- **THE PROBLEM**: From the first line below to the last, reproduce the material exactly and leave out the images.

** RECORDS FOR THIS TASK follows **

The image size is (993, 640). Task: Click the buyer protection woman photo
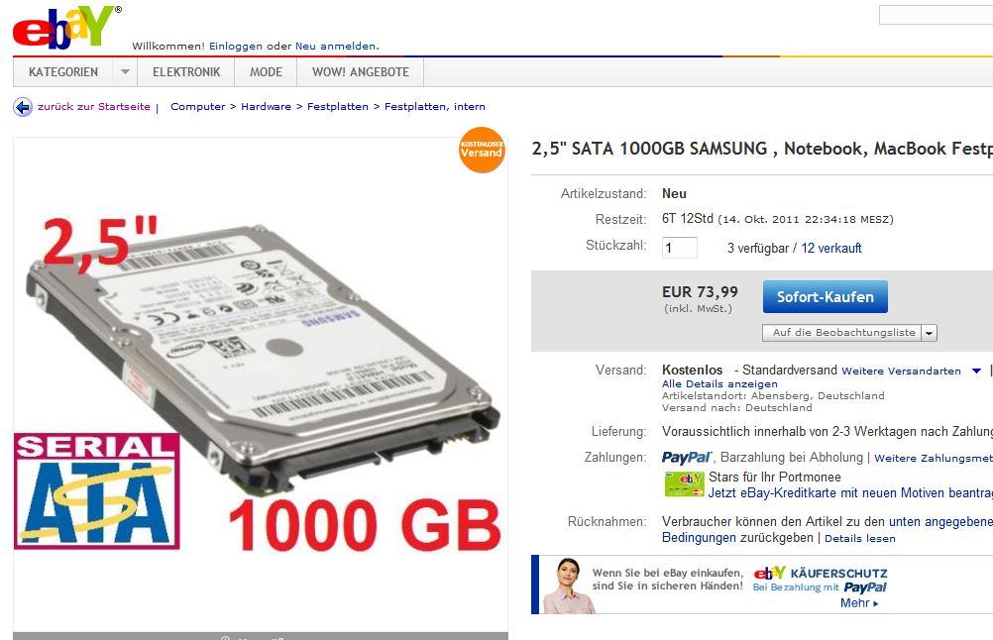(x=569, y=586)
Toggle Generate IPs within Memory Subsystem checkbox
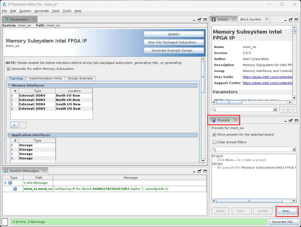Screen dimensions: 301x227 [x=9, y=69]
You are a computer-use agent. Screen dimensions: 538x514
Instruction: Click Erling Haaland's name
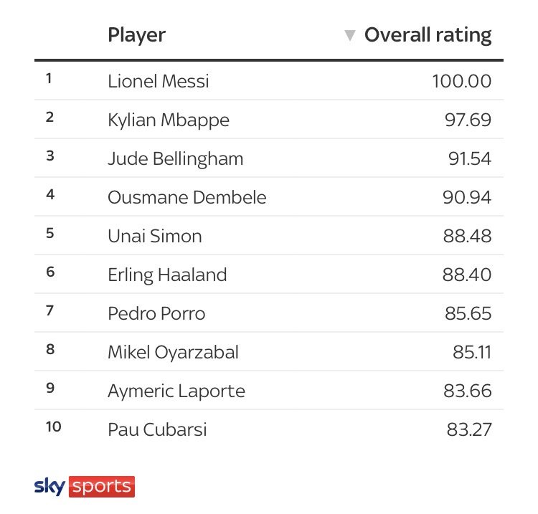coord(167,275)
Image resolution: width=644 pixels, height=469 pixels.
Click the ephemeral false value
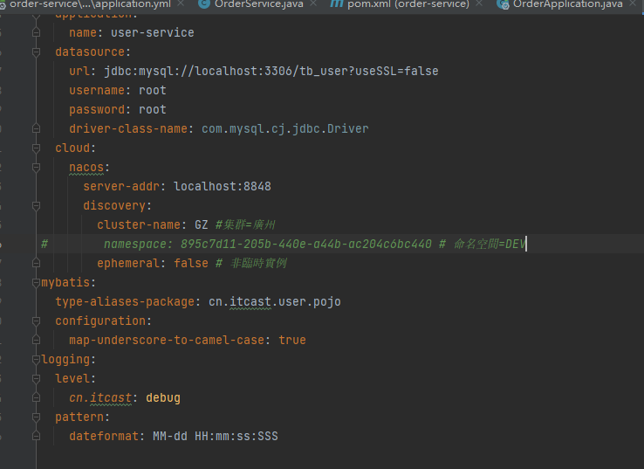[190, 263]
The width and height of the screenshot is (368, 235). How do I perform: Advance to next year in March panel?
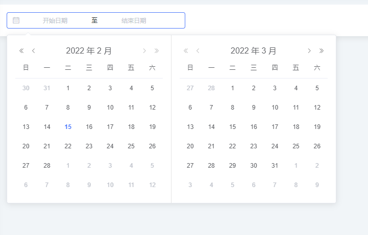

** End of RECORDS FOR THIS TASK **

- **RESPONSE BELOW**:
The image size is (993, 640). Task: Click the buyer protection woman photo
(x=569, y=586)
Toggle Generate IPs within Memory Subsystem checkbox
Screen dimensions: 301x227 [x=9, y=69]
You are a computer-use agent. Screen dimensions: 538x514
Instruction: Click Erling Haaland's name
coord(167,275)
Image resolution: width=644 pixels, height=469 pixels.
Click the ephemeral false value
[190, 263]
The width and height of the screenshot is (368, 235). How do I perform: Advance to next year in March panel?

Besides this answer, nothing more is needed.